What is required:
Retype the passage on the Bay City evacuation between "They got a text" and "the call center.", inclusive.

They got a text at 9:43 p.m. on Sunday: Bay City needed bus drivers to help evacuate the Texas town. They jumped in their cars and answered the call.
Nestled along the Colorado River, Bay City officials expected the river to swell so much it would flood the entire city. Bay City High School athletic secretary Linda Leissner rode out the hurricane in the emergency operations center, assisting in the call center.
She texted five members of the high school athletic department at 9:43 p.m.
“We need bus drivers … I said that I knew I could count on coaches … Yes it is scary.”
“It’s a natural instinct to say yes,” coach Nathan Janak said. “I drive a bus. I have a CDL. Tell me when and where.”
At 10:17 p.m., the Bay City mayor posted on his Facebook page the emergency message: Get out now. The Colorado River was expected to flood the city with as much as 10 feet of water.
Athletic director Guadalupe Florez and football coaches Janak, Jerrod McCollister, James Werner, Andrew McFaddin and Brent Bennett got in their vehicles and made their way to their homes.
Janak returned that night; he had evacuated to his sister’s place in San Antonio.

(Saved entries)
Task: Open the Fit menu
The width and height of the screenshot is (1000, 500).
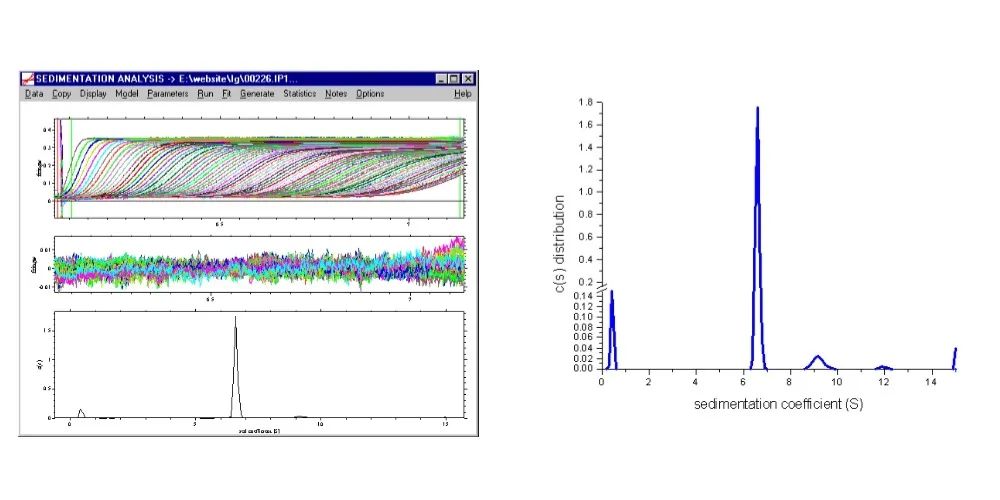Action: pos(227,94)
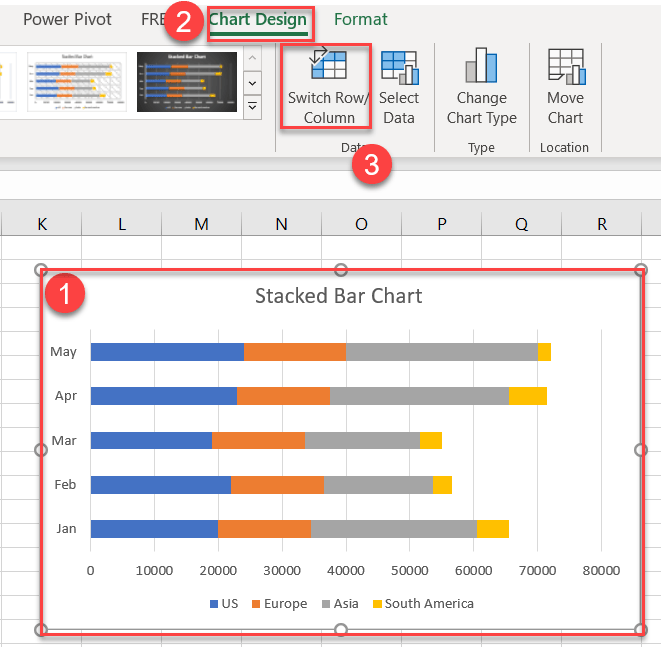Select the dark stacked bar chart style
The height and width of the screenshot is (647, 661).
(186, 82)
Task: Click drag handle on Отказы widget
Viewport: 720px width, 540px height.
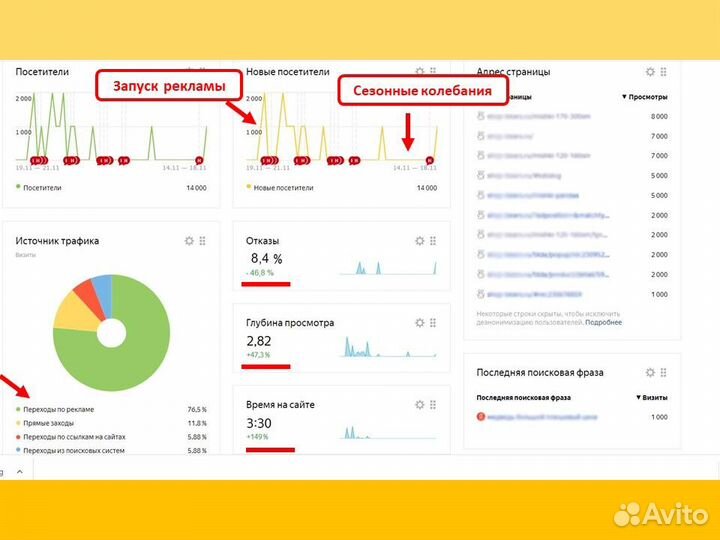Action: tap(434, 241)
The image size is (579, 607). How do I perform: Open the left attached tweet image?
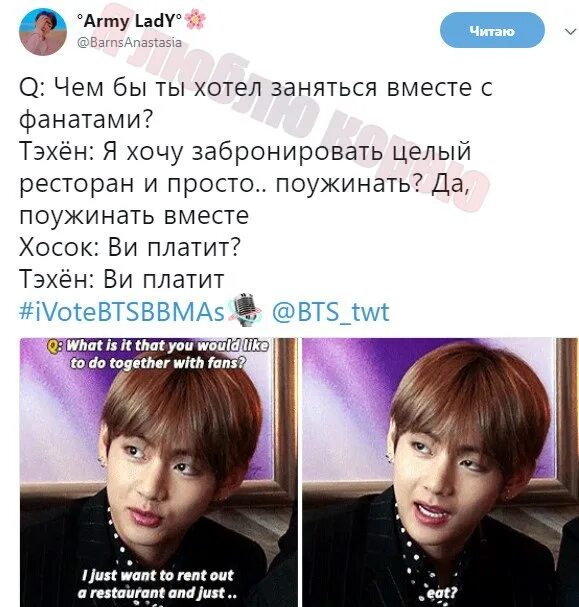pyautogui.click(x=159, y=472)
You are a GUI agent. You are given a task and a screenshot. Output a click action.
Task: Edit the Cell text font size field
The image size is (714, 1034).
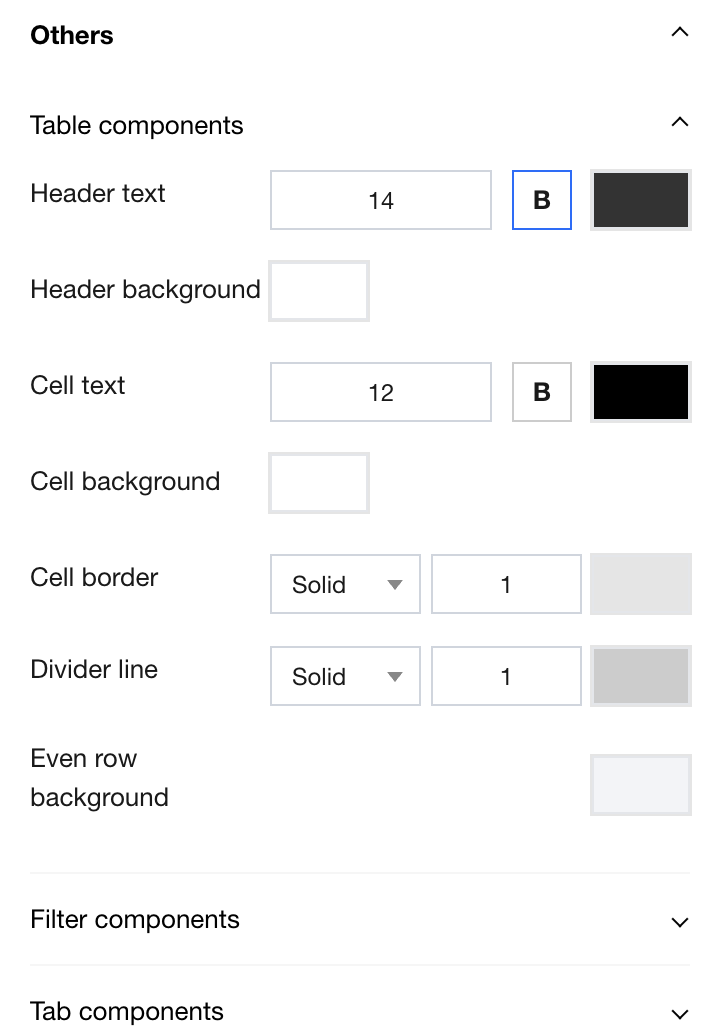(x=381, y=392)
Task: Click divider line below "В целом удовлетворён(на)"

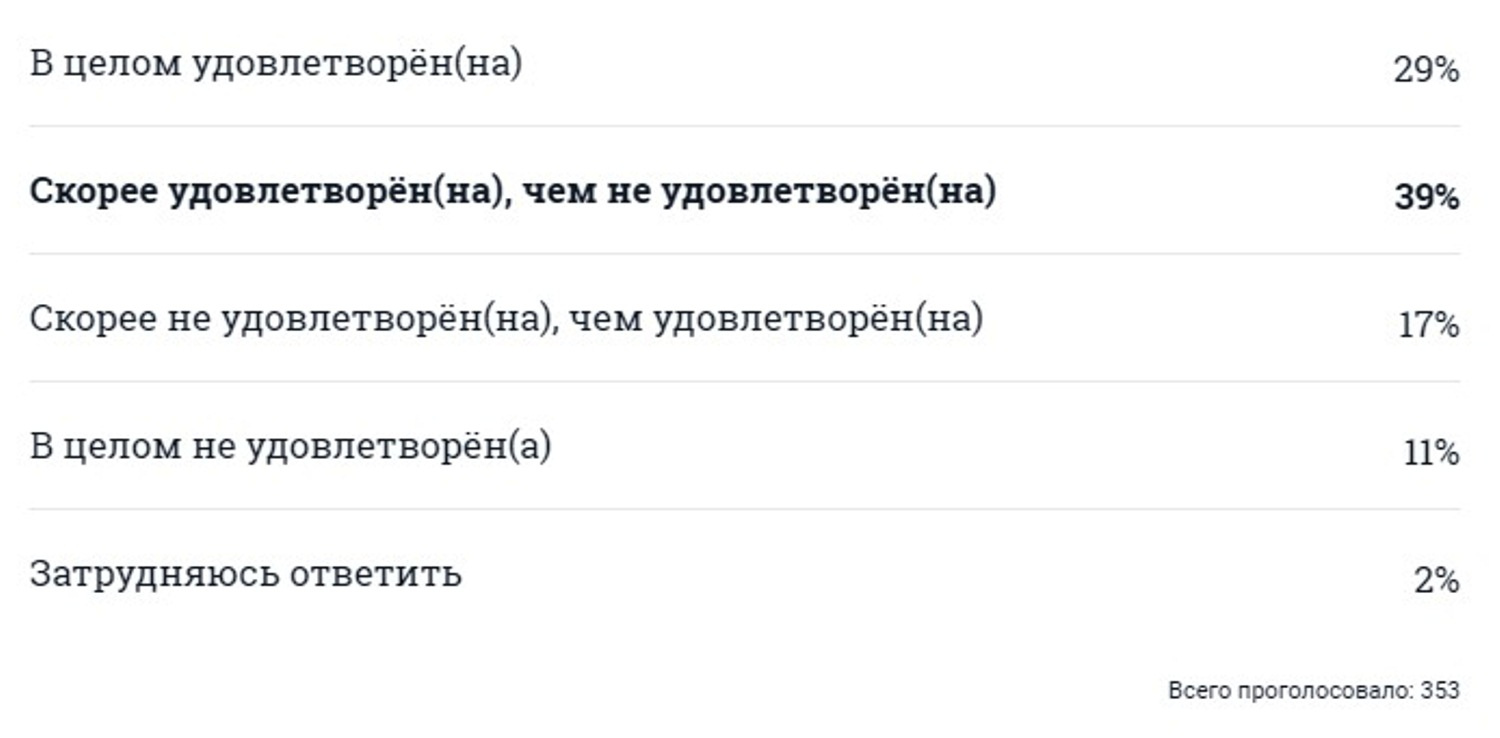Action: click(744, 126)

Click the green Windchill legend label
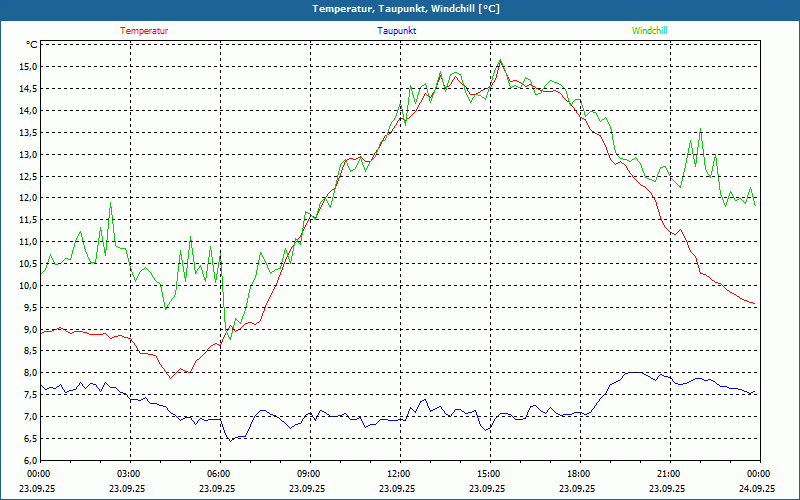(x=650, y=31)
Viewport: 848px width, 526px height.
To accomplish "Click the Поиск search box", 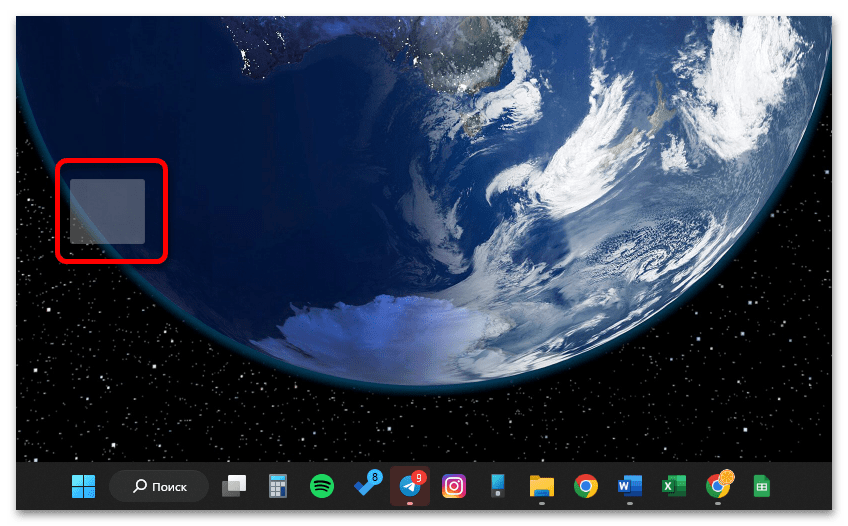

Answer for this exercise:
They got a text at 9:43 p.m. on Sunday: Bay City needed bus drivers to help evacuate the Texas town. They jumped in their cars and answered the call.
Nestled along the Colorado River, Bay City officials expected the river to swell so much it would flood the entire city. Bay City High School athletic secretary Linda Leissner rode out the hurricane in the emergency operations center, assisting in the call center.